** To be done **
1) Answer these three questions from the Kubernetes article:
(a) What does the line "backoffLimit: 3" specify?
(b) By what two means are a ConfigMap's contents communicated to containers?
(c) What happens to the pod once its Job is removed?
2) Continue the Kubernetes article on Jobs and ConfigMaps, beginning after its final sentence.

** Article **
- - -
A Kubernetes Job is used to run tasks that are meant to finish successfully rather than run continuously. Unlike Deployments, which keep applications running, a Job ensures that a specific task runs to completion. It creates one or more Pods, monitors their execution, and considers the Job complete when the Pods finish with a successful exit code. If a Pod fails, the Job can automatically retry it based on its configuration. Jobs are typically used for batch processing, data preparation, cleanup tasks, report generation, and other workloads that run once and then exit.

job.yaml:

apiVersion: batch/v1
kind: Job
metadata:
  name: example-job
  namespace: my-namespace
spec:
  template:
    spec:
      containers:
      - name: data-processor
        image: busybox
        command: ["sh", "-c", "echo 'Processing data...' && sleep 5 && echo 'Done'"]
      restartPolicy: Never
  backoffLimit: 3

The example above defines a task that runs a single container to perform a short operation. The container uses the busybox image and executes a command that prints a message, waits for a few seconds, and then prints another message before exiting. The Job is configured so that the Pod running it will not be restarted by Kubernetes (restartPolicy: Never) in the event of failure . Instead, if the task fails, Kubernetes will create a new Pod to retry it. The line backoffLimit: 3 specifies that Kubernetes will attempt this task up to three additional times if it does not succeed on the first run.

There may only be one object with a given name in the project namespace, thus the job cannot be run twice unless its first instance is removed. The pod, however, does not need to be cleaned, it will be removed automatically in cascade after the Job is removed.

ConfigMap

ConfigMaps are useful in storing configuration type data in Kubernetes objects. Their contents are communicated to containers by environmental variables or volume mounts. Below is an example of a ConfigMap object definition, that stores three configuration items, data.prop.a, data.prop.b, and data.prop.long.

configmap.yaml:

kind: ConfigMap
apiVersion: v1
metadata:
  name: my-config-map
  namespace: my-namespace
data:
  data.prop.a: hello
  data.prop.b: bar
  data.prop.long: |-
    fo=bar
    baz=notbar

Use a ConfigMap

After creating a ConfigMap, it is possible to create a pod that imports its configuration items as environment variables inside the Pod's containers. The Pod in the example below, imports data.prop.a to the DATA_PROP_A. It is alos possible to inject the configuration items of a ConfigMap to the Pod's containers as mounted files. In the example below, the configuration items of the ConfigMap my-config-map are mounted as separate files at /etc/my-config.
- - -
** Information supplied **
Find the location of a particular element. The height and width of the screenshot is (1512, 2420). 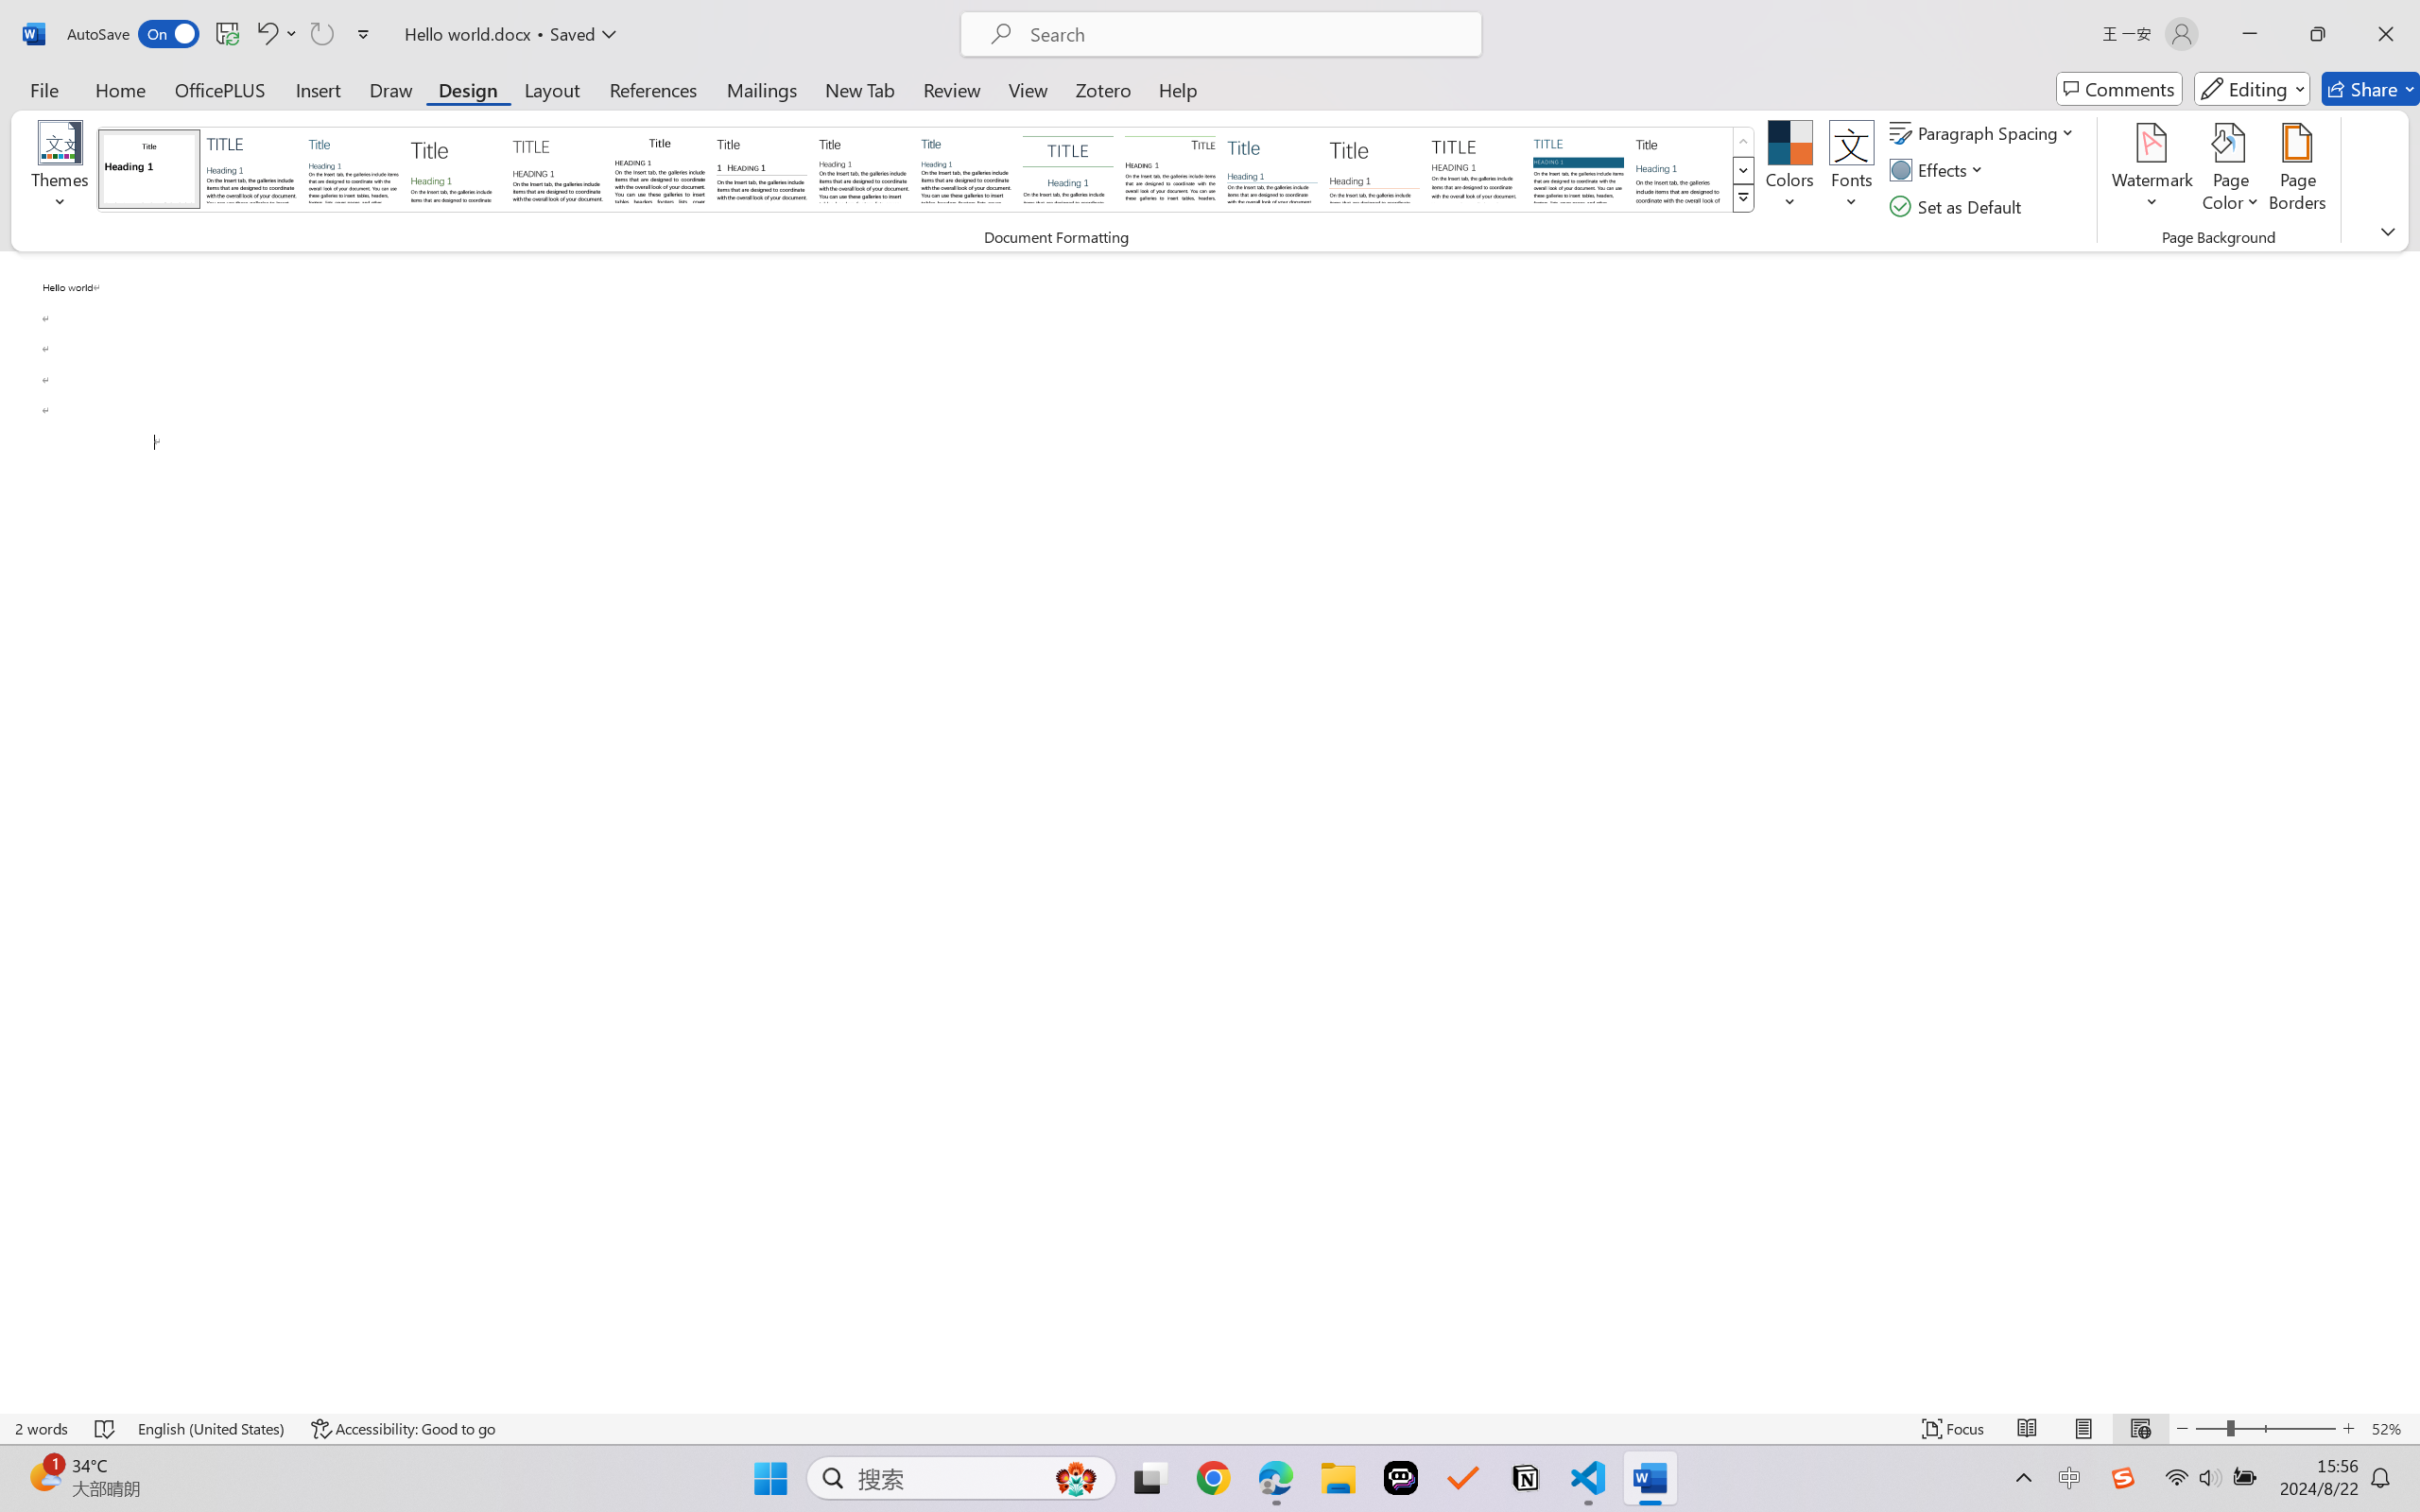

Design is located at coordinates (468, 89).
- - -
** The responses **
1)
(a) Kubernetes will attempt the task up to three additional times if it does not succeed on the first run.
(b) By environmental variables or by volume mounts.
(c) It is removed automatically in cascade.

2)
configmap-pod.yaml:

kind: Pod
apiVersion: v1
metadata:
  name: my-config-map-pod
  namespace: my-namespace
spec:
  restartPolicy: Never
  volumes:
  - name: configmap-vol
    configMap:
      name: my-config-map
  containers:
  - name: confmap-cont
    image: perl
    command:
    - /bin/sh
    - -c
    - |-
      cat /etc/my-config/data.prop.long &&
      echo "" &&
      echo DATA_PROP_A=$DATA_PROP_A
    env:
    - name: DATA_PROP_A
      valueFrom:
        configMapKeyRef:
          name: my-config-map
          key: data.prop.a
    volumeMounts:     
    - name: configmap-vol
      mountPath: /etc/my-config

Secret

Secrets behave much like ConfigMaps, with the difference that the value of configuration items are base64 encoded, and their plain content is not displayed by default when inspecting the Secret objects.

secret.yaml:

apiVersion: v1
kind: Secret
data:
  secret-config: V2VsY29tZSB0byBMVU1JLUsK
metadata:
  name: my-secret
  namespace: my-namespace

OKD extensions

OKD includes all Kubernetes objects, plus some extensions:

• BuildConfig objects build container images based on the source files.
• ImageStream objects abstract images and enrich them to streams that emit signals when they see that a new image is uploaded into them by e.g. BuildConfig.
• Route objects connects a Service with the internet using HTTP.

ImageStream

ImageStreams store images. They simplify the management of container images and can be created by a BuildConfig or the user when a new images are uploaded to the image registry.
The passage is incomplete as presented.